Similar shore excursions are available in other Alaska ports if you’re conflicted about tours in Juneau.
Whale Watching In Icy Strait Point, Alaska
Like Juneau, Icy Strait Point (ISP) offers plenty to do, including whale-watching tours. Boats are much smaller, so you can enjoy wildlife viewing with fewer people. Fewer people also mean less competition for finding whales.
In ISP, there are plenty of opportunities to see humpback whales, Orca, sea lions, and porpoises. Most tour boats have a covered area (in case of rain), a bathroom, and plenty of seating.
The excursions usually include a drink and a snack too. Also, transportation to and from the cruise port is provided if you’re traveling by cruise ship.
Kenai Fjord Tours
If you’re sailing a one-way itinerary to Seward, consider booking a whale-watching cruise to Resurrection Bay or combine it with a Kenai Fjords National Park tour.
Being so far north, you’ll have an excellent opportunity to see the California gray whales. Also, look out for humpback whales, Orca, stellar sea lions, puffins, and other marine wildlife.
Frequently Asked Questions About Whale Watching
Q: How much does it cost to go whale watching?
A: Most tour operators charge approximately USD 130+ for a 4-hour tour, but cruise lines charge upwards of USD 175 for the same excursion.

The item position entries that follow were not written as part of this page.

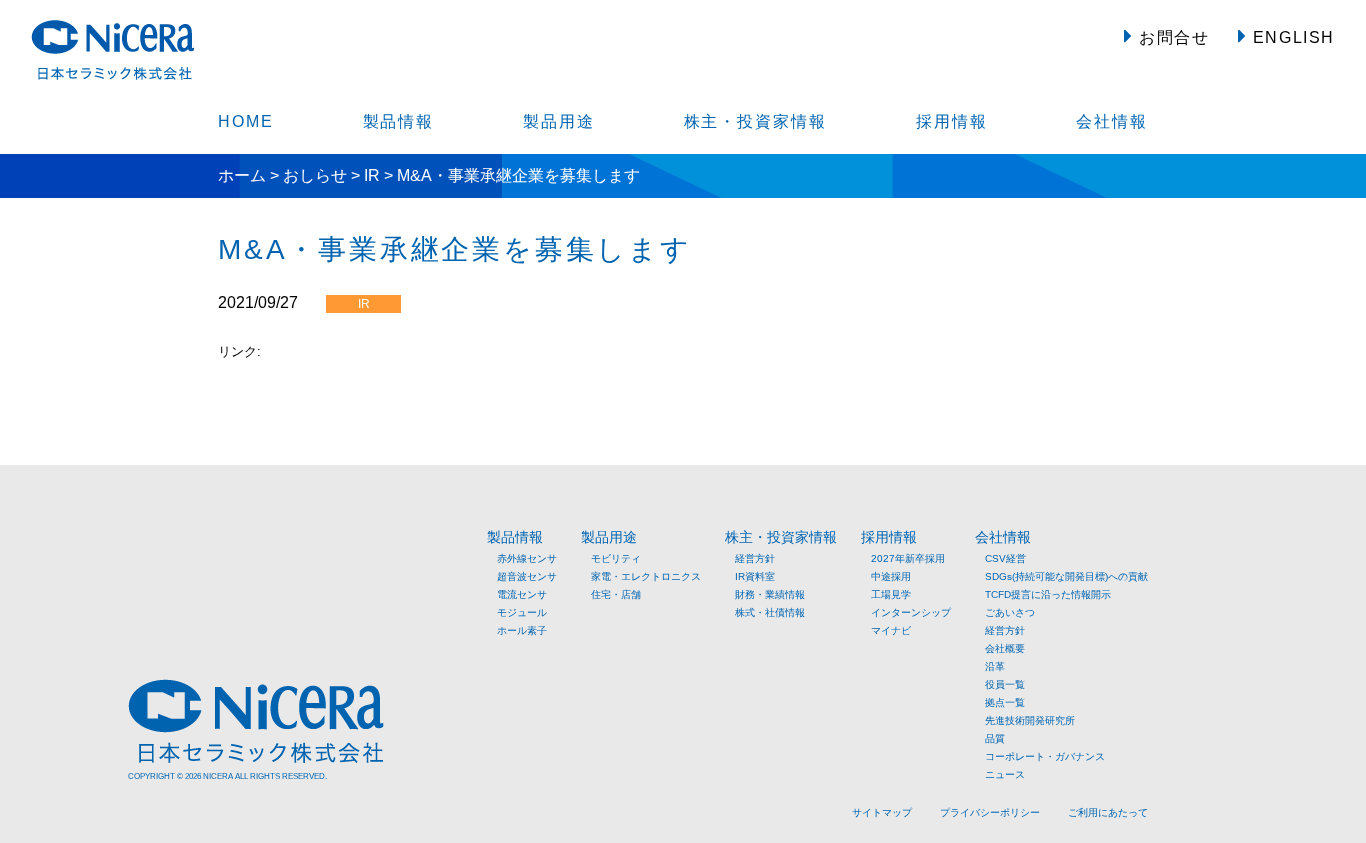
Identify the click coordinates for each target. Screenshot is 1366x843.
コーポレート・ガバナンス (1045, 756)
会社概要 (1005, 648)
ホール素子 (522, 630)
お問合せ (1172, 37)
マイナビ (891, 630)
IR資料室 (755, 576)
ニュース (1005, 774)
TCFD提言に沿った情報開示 (1048, 594)
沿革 (995, 666)
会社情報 (1112, 121)
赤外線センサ (527, 558)
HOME (246, 121)
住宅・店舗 (616, 594)
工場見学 (891, 594)
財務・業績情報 (770, 594)
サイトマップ (882, 812)
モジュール (522, 612)
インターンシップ (911, 612)
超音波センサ (527, 576)
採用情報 (952, 121)
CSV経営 (1005, 558)
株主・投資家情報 (755, 121)
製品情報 (399, 121)
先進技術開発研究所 (1030, 720)
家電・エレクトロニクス (646, 576)
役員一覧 (1005, 684)
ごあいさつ (1010, 612)
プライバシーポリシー (990, 812)
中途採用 (891, 576)
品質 (995, 738)
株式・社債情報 (770, 612)
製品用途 (559, 121)
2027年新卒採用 (908, 558)
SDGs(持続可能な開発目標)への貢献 (1066, 576)
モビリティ (616, 558)
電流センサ (522, 594)
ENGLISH (1291, 37)
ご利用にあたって (1108, 812)
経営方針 (755, 558)
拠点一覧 (1005, 702)
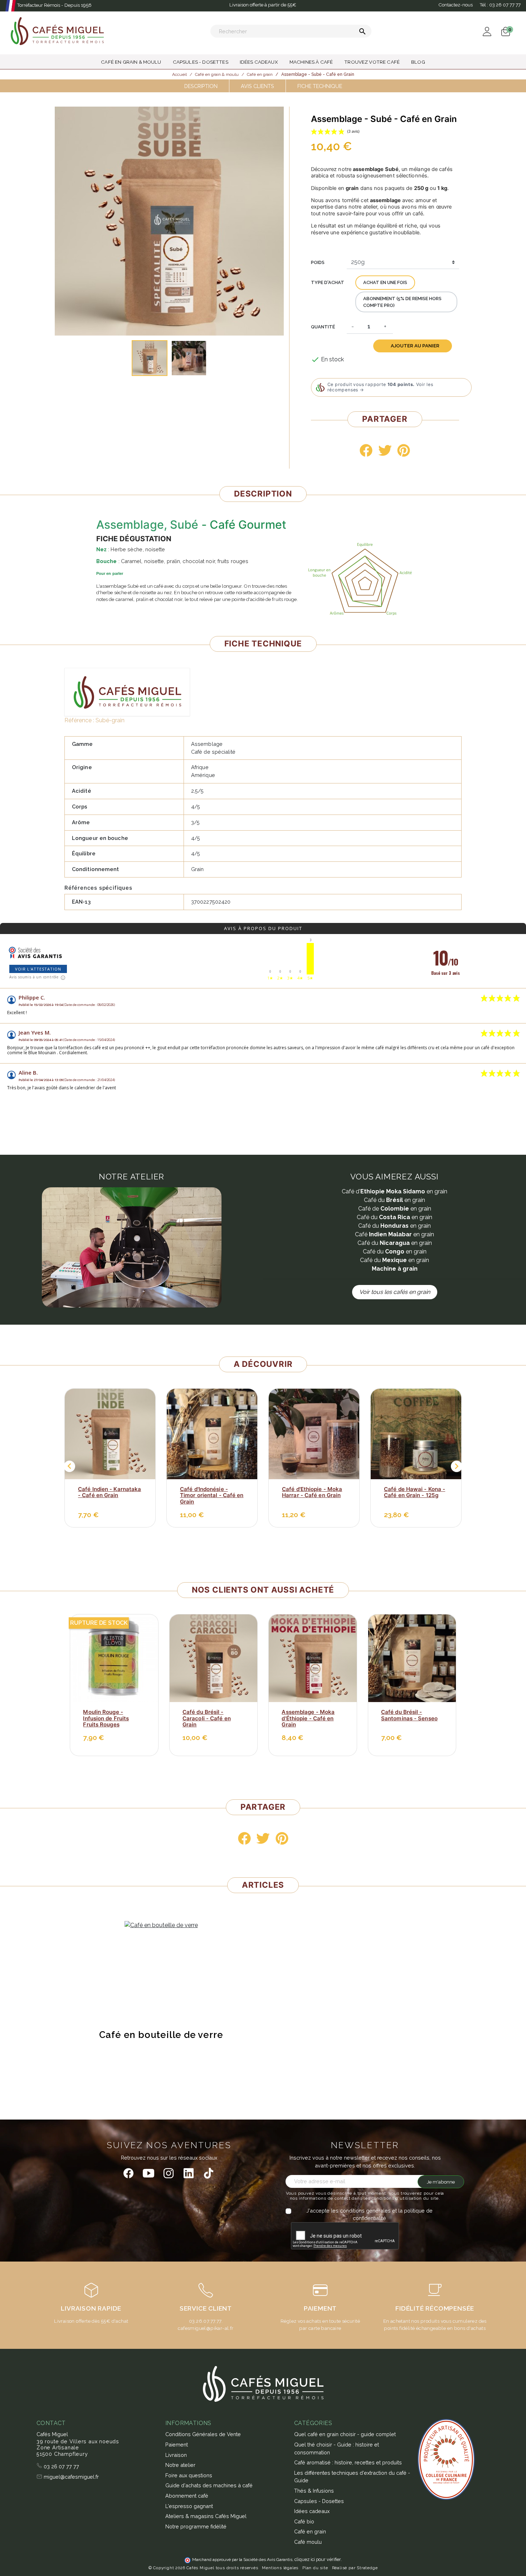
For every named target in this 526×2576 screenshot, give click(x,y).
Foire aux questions (188, 2475)
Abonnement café (186, 2496)
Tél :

Q: Can you do a Juneau whale watching and Mendenhall Glacier tour together on a cruise port day?
A: Absolutely, and I’ve done it several times. Just be aware of the last shuttle bus back from Mendenhall Glacier.
Q: When is Alaska whale watching season?
A: The season runs from May to September, which is Alaska cruise season.
Q: What to wear whale watching in Alaska?
A: The weather can change quickly in Alaska. So it’s best to wear layers and bring a waterproof jacket in case Alaska blesses you with liquid sunshine.
Q: My cruise ship arrives late in the day. Are tours still offered?
A: Yes, companies keep track of cruise ship arrivals, and some offer excursions later in the day.
Q: Are whale watching tours in Juneau worth it?
A: A Juneau whale watching tour rarely disappoints. Even if you see whales from your ship, you’ll get much closer in a smaller vessel.
Q: Who offers the best whale-watching excursion in Alaska?
A: While this is a popular question, there is no defined answer because everyone’s opinion differs. I have taken whale-watching tours with Allen Marine Tours and Gastineau Guiding; both are amazing companies.
But I have also heard rave reviews from Harv and Marv’s Outback Alaska, Juneau Tours, and Whale Watch.
While I’m blessed to live in Vancouver and can participate in whale watching near me, there is something special about taking a similar experience in Alaska. It could be the allure of Alaska’s natural beauty of rugged mountains with glistening glaciers.
I have taken several Auke Bay whale-watching day tours, and they are amazing. I think the waters near Juneau offer great wildlife viewing in Alaska.
Or maybe it’s the adventure of being somewhere other than home. If you’ve booked an Alaskan cruise, what are you waiting for? Book a thrilling Juneau whale-watching tour today. You won’t regret it!